As i'm not using Windows security, I had to use certificate on server to establish secure chanell, and what i did:
- opened my local IIS manager and added self-signed certificate named likemy dev machine.
- checked that this certificate appeared in Certificates snap-in under Personal-Certificates
- configured wcf .config to point to that certificate.
- started my client app in VS (and VS also started wcfhost app for my wcf lib)
Everything was fine, wcfhost worked fine and my services worked ok until I rebooted. After reboot wcfhost stated complaining:

The certificate 'CN=xxx' must have a private key that is capable 
of key exchange.
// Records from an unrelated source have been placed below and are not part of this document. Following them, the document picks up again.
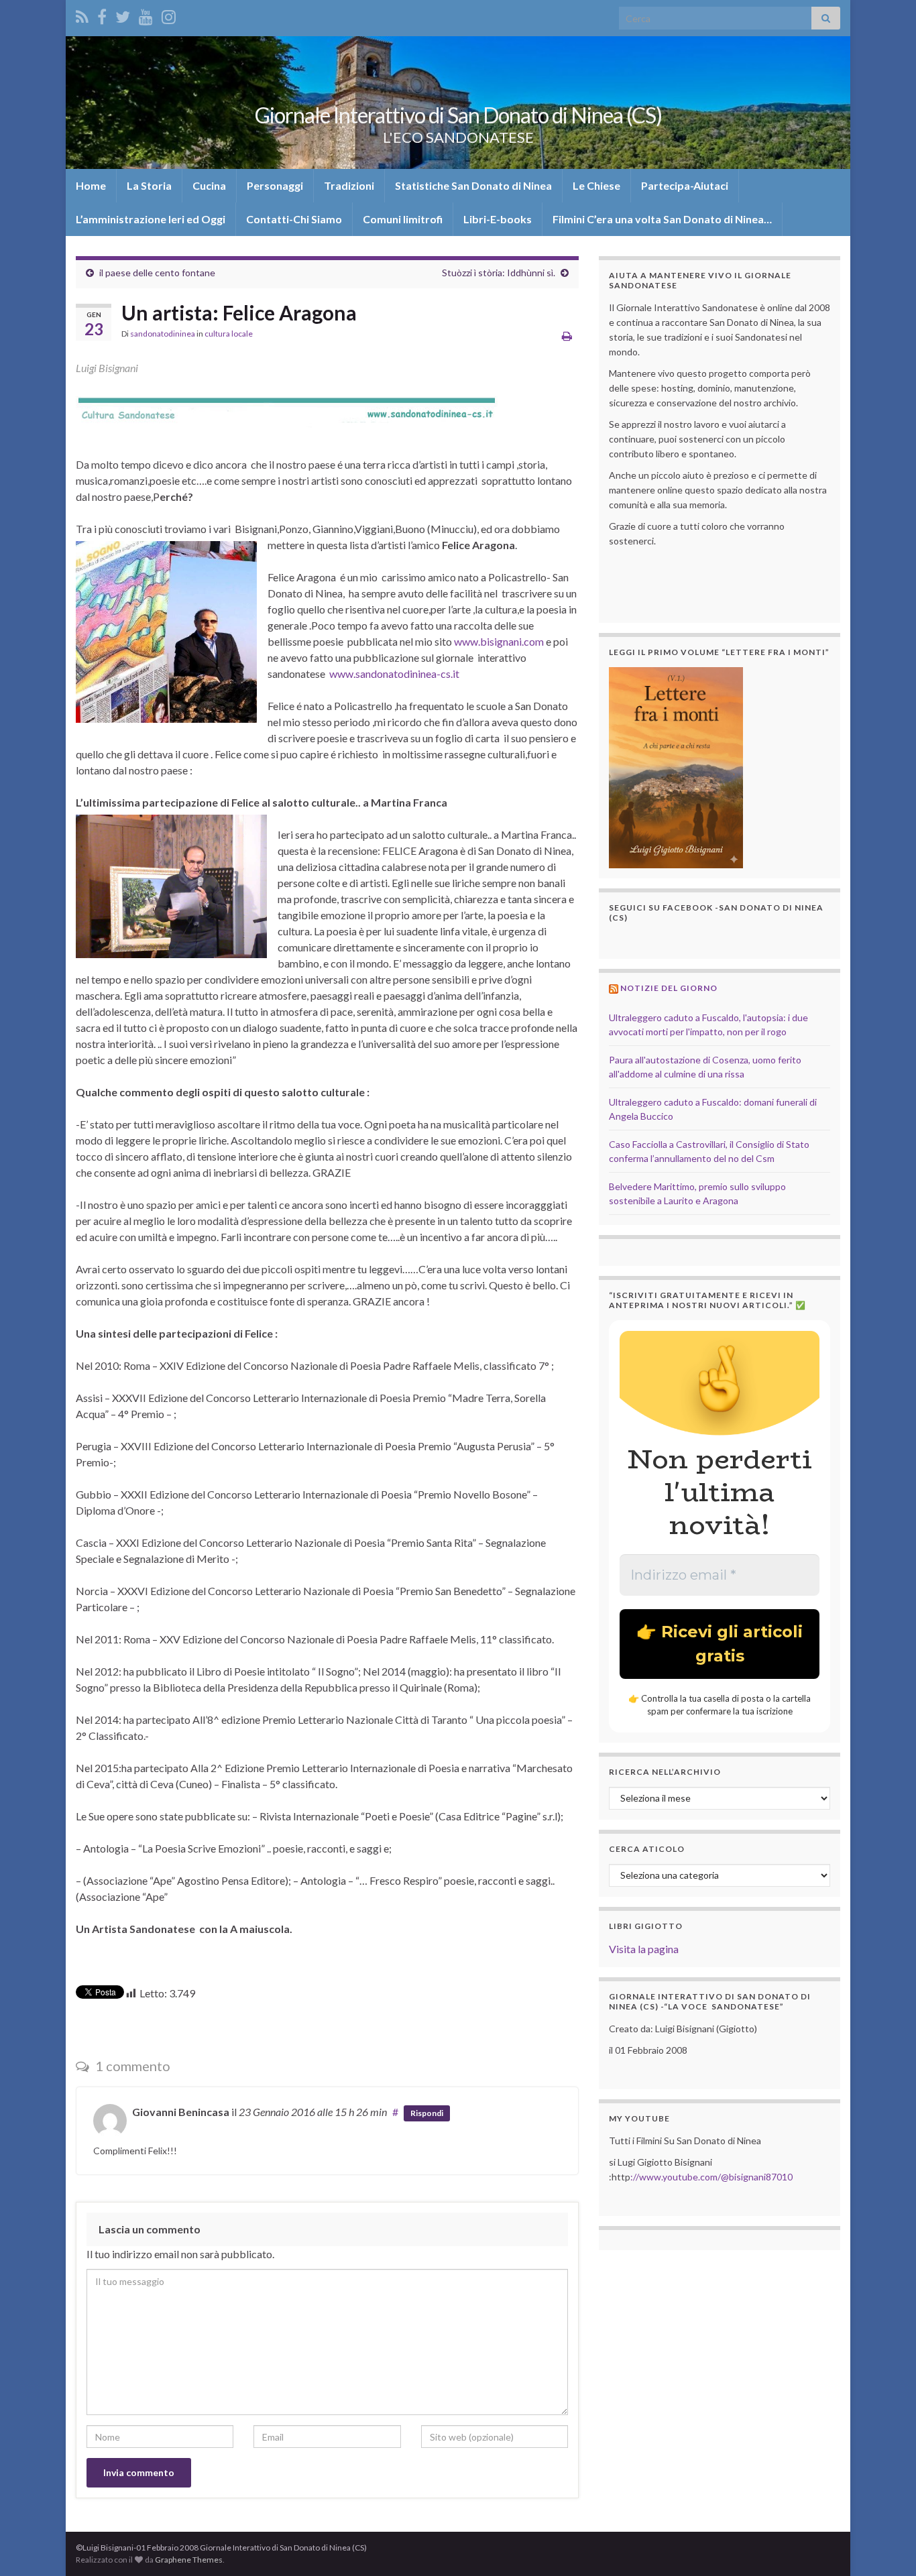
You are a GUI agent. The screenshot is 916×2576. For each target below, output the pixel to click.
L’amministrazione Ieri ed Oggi (150, 219)
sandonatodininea (162, 334)
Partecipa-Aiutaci (684, 185)
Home (91, 185)
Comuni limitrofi (403, 219)
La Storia (149, 185)
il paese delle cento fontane (157, 272)
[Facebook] (102, 14)
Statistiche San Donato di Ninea (473, 185)
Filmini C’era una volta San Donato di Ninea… (662, 219)
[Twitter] (122, 14)
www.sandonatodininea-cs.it (394, 673)
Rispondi (426, 2113)
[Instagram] (169, 14)
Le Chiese (596, 185)
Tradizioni (349, 185)
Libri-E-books (497, 219)
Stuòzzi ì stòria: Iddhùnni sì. (498, 272)
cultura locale (229, 334)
The process must have access rights for the private 
key. ---> 
System.Security.Cryptography.CryptographicException: Keyset does not exist

Only thing what helpes is recreating my certificate, and again until reboot. As i stated above my service is running under my user account(local admin), so I don't think that permissions to my c:\Users\xxx\AppData\Roaming\Microsoft\Crypto\RSA\ files is the issue.

The reason I'm using iis manager to create certificated and not makesert etc. is because I want tobe sure everything will be working on my shared osting account I have (there is on option in hosting panel of creating self-signed certificates).

Can anyone assist with this? Thanks

+1  A: 

Hi

Certificates are pretty difficult from my experience (i'm sure others have strolled through it). Seeing as you've had it working, it seems like you're almost there, so my reccomendations revolve around setting certs up in a different way:

  • Use SelfSSL.exe - available as part of the IIS6.0 resource kit with the following command: SelfSSL.exe /T /N:CN=localhost /V:999 /Q (you can replace localhost with servername). This will create the cert and install it in IIS valid for 999 days.
  • Use winHttpCertCfg - available from Microsoft with the following command: *winHTTPCertCfg.exe -g -c local_machine\my -s localhost -a SERVICEACCOUNT* (replaceing localhost and SERVICEACCOUNT accordingly) to give the service account you're running it under access to the certs private key.

Let me know if you have any luck!

Tanner
thanks for advice, and especialy for link to iis kit. there is an realy nice example of deploying certificates (IISCertDeploy.vbs).
A: 

I solved the issue.
I'm running Vista on my dev box with UAC on. A week or so ago I changed the way I start Visual Studio and apparently I didn't notice that I was working in VS started without an option "Run as administrator". Thats why WcfHost lounched by VS also had limited rights. My bad, I rarely restart VS, it is common practice having a VS running for a week or two with for example unreal3 lunched simultaniosly.

By th way can anyone say will I have problems with access rights for the certificates on a shared hosting(IIS7) with Message security? or shall I target Transport security.